__Supplied text__
New life for old wood
An obsession with urban timber turns into a calling for San Diego woodworker
Usually when I am working on the Gallery for the print version of Fine Woodworking, there is a fair amount of back-and-forth with each furniture maker. I also go to each maker’s website, if any, and look at their other work (not because I need to, but because it’s interesting). Occasionally that small amount of research leads me down a rabbit hole into a larger subject.
That’s what happened when I contacted Dan Herbst and Jessica Van Arsdale about their bench, featured in a two-page Gallery spread about the Design in Wood show in San Diego. Their company, San Diego Urban Timber, reclaims wood that is destined for the landfill, firewood, or mulch pile. The table in question used a slab from a 100-year-old standing dead eucalyptus tree they found and harvested in Yorba Linda, Calif.
The use of reclaimed lumber is not a particularly new practice, but it does appear to be a growing one, with urban timber companies in cities such as San Diego, Portland, Ore., Boston, San Francisco, and Minneapolis, to name a few. Dan’s company has been in business for seven years, so I sent him a few questions.
What inspired you to work with urban wood? Can you tell me a bit about your history?
I was in the Master of Fine Arts Program at UCSD (University of California San Diego), and could see myself heading down a path of theory and computer-based applications to artistic expression. I couldn’t do it—not my nature. So I left the program. I had an opportunity to work with my uncle on projects for his home. We spent a year and a half working through rooms and furniture, inside and out, using coveted salvaged lumber. During this time, I started thinking about urban wood as a viable material. Local artist Roman de Salvo loaned me a chainsaw mill, and I opened up my first log. I had caught the urban wood bug, and there’s been no looking back.
I spent hours reading forums and researching best practices with urban lumber and applied them. Got obsessed. Built my first kilns and got busy. When one starts to look, and becomes aware of the massive wasted potential right in our own neighborhoods, it’s hard to sleep at night. Each tree removal service that you see working seems like a missed opportunity.

__Written problem A__
Summarize the article on urban timber in three sentences.
__Written problem B__
Reproduce all of the pointing records below word for word, leaving the pictures out of your copy.

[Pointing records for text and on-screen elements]
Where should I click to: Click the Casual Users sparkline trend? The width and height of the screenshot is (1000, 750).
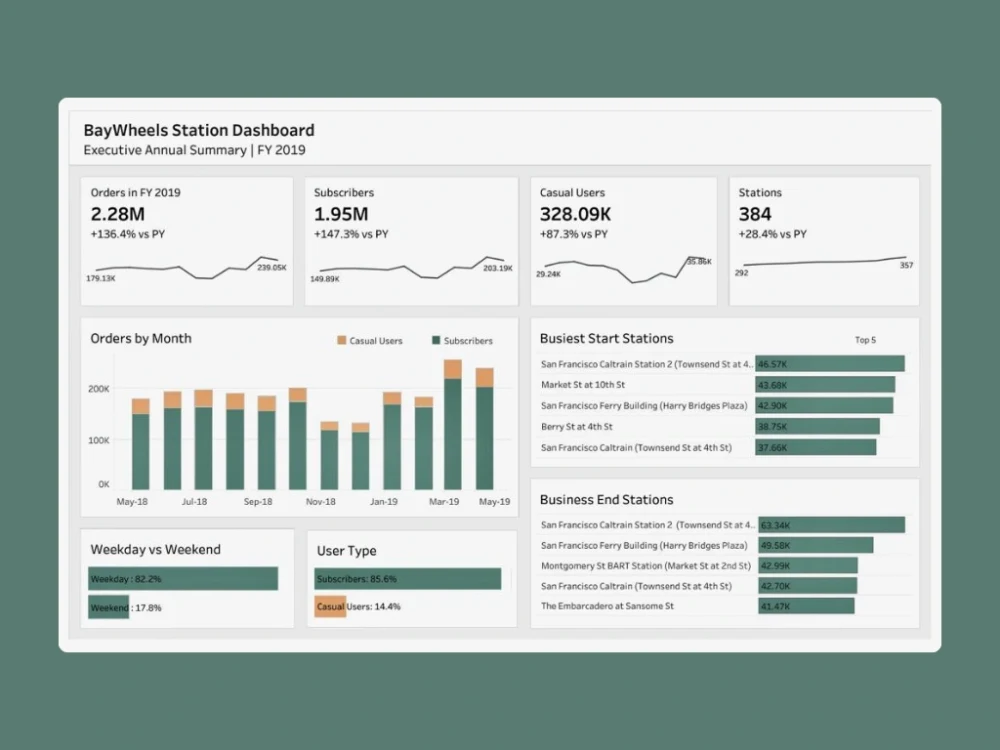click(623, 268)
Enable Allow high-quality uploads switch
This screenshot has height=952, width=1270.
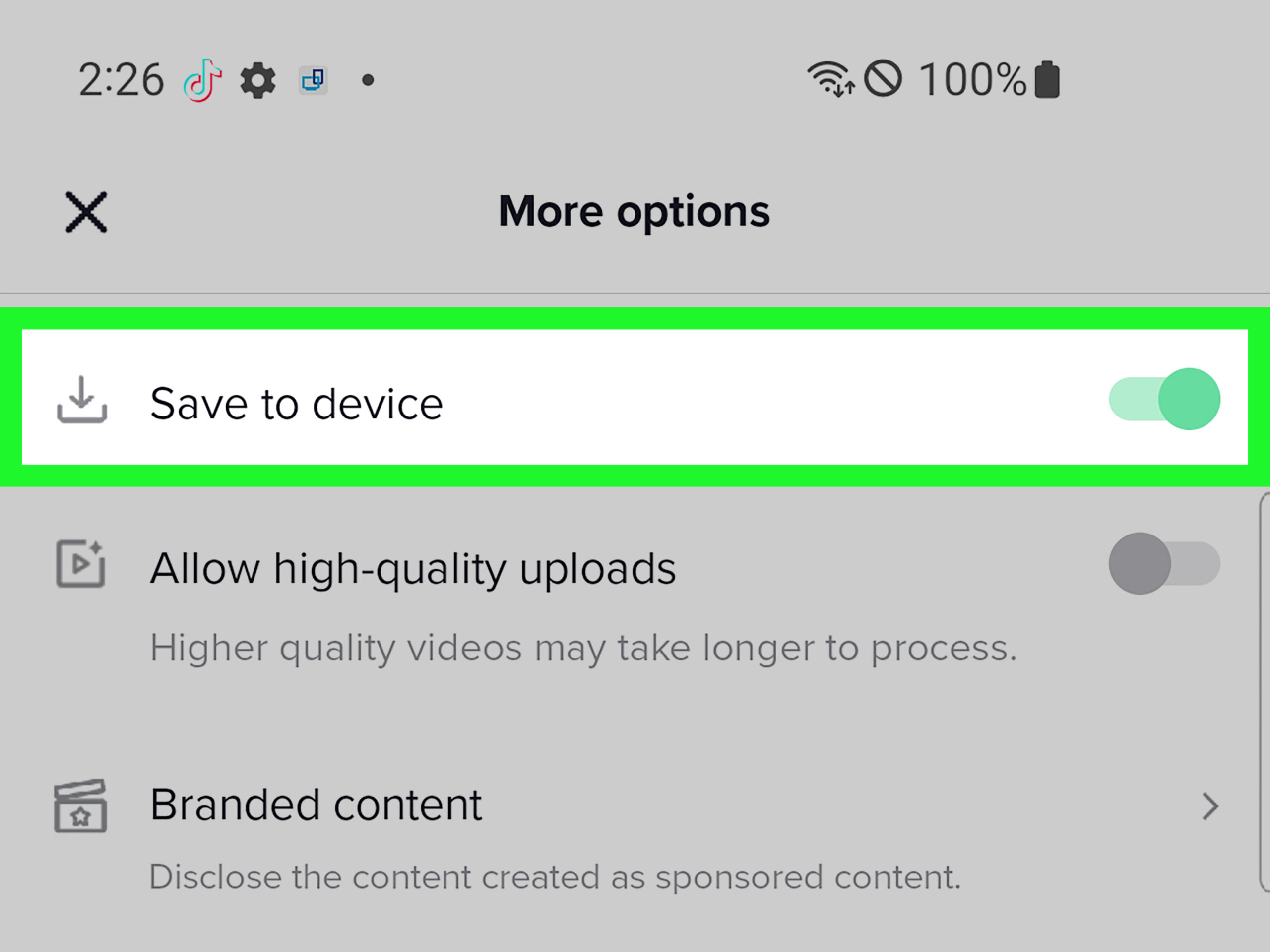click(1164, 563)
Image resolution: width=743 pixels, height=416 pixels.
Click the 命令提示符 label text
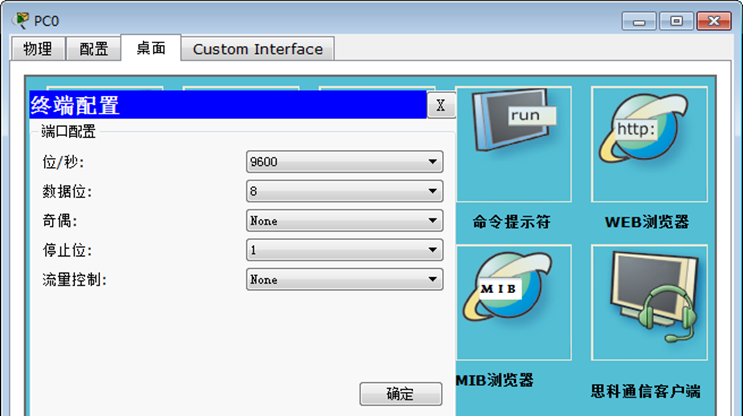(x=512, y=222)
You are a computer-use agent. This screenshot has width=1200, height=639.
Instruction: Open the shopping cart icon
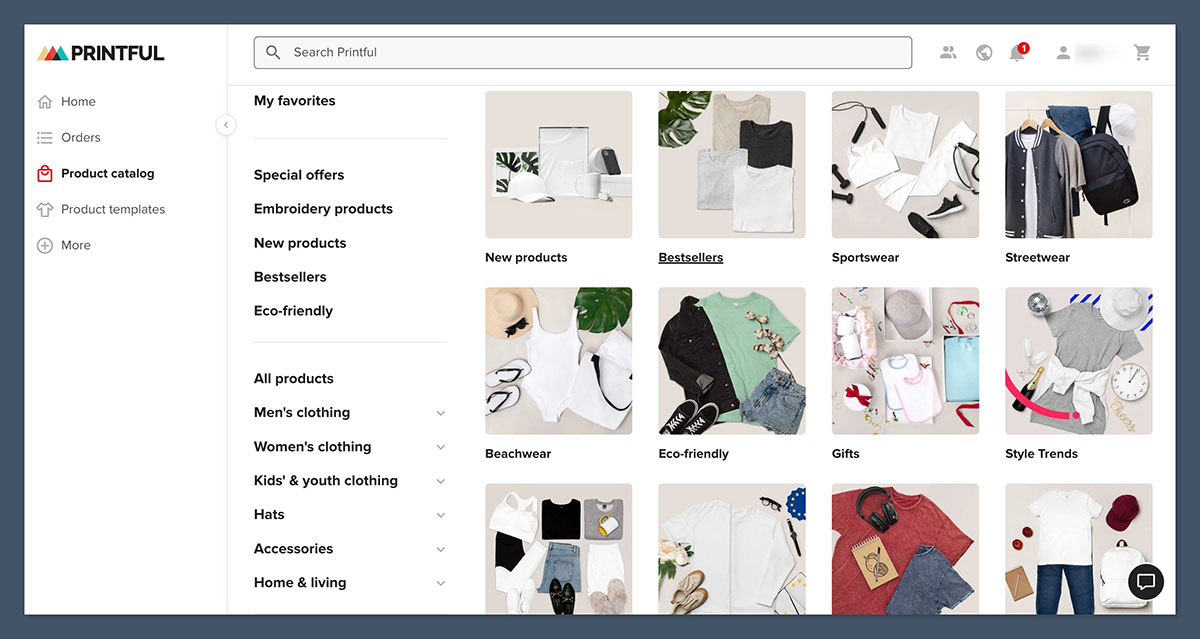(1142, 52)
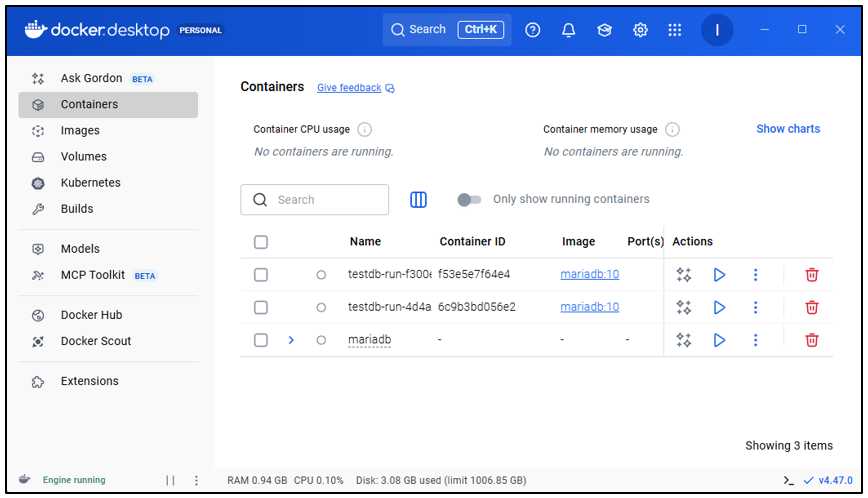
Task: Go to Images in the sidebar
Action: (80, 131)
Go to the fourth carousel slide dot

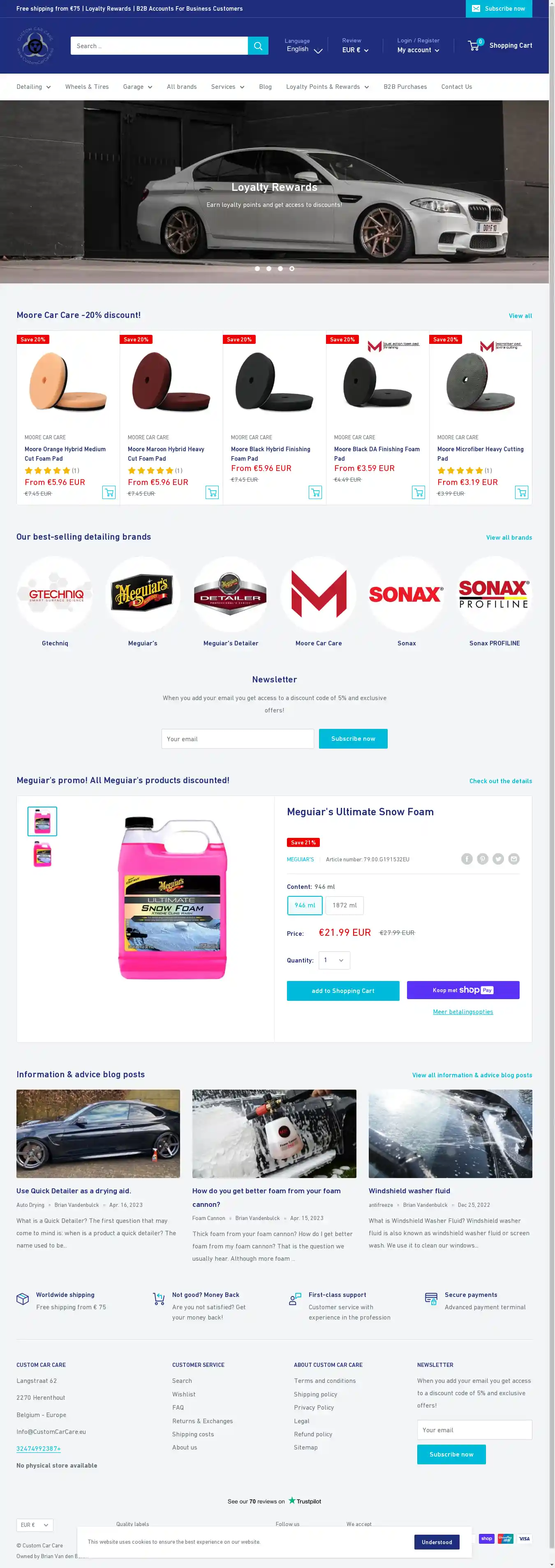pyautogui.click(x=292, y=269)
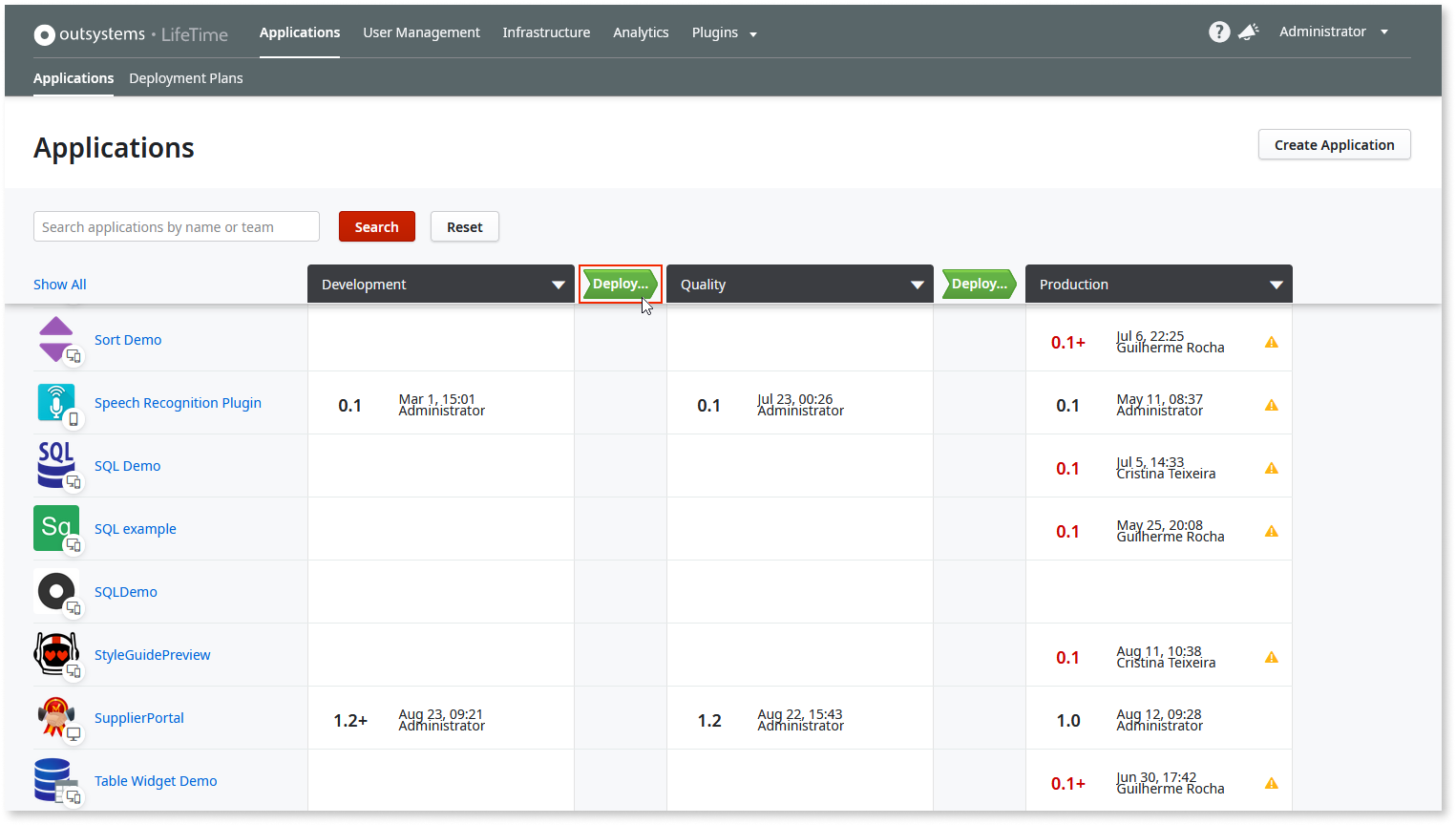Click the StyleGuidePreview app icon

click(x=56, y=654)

__Written reply A__
While working on the Gallery for Fine Woodworking's print version, the writer contacted Dan Herbst and Jessica Van Arsdale, whose company, San Diego Urban Timber, reclaims wood headed for the landfill, firewood, or mulch pile. Reclaimed lumber is not a new practice but appears to be growing, with urban timber companies in cities such as San Diego, Portland, Boston, San Francisco, and Minneapolis. Herbst explains that he left the MFA program at UCSD, worked with his uncle using salvaged lumber, opened his first log with a chainsaw mill loaned by artist Roman de Salvo, and became obsessed with urban wood.

__Written reply B__
Where should I click to: Click the Casual Users sparkline trend? The width and height of the screenshot is (1000, 750).
click(623, 268)
Enable Allow high-quality uploads switch
This screenshot has height=952, width=1270.
click(1164, 563)
Image resolution: width=743 pixels, height=416 pixels.
Click the 命令提示符 label text
(x=512, y=222)
You are a computer-use agent. This screenshot has width=1200, height=639.
Instruction: Open the shopping cart icon
(1142, 52)
Task: Go to Images in the sidebar
Action: (80, 131)
Go to the fourth carousel slide dot

pyautogui.click(x=292, y=269)
Click the StyleGuidePreview app icon

click(x=56, y=654)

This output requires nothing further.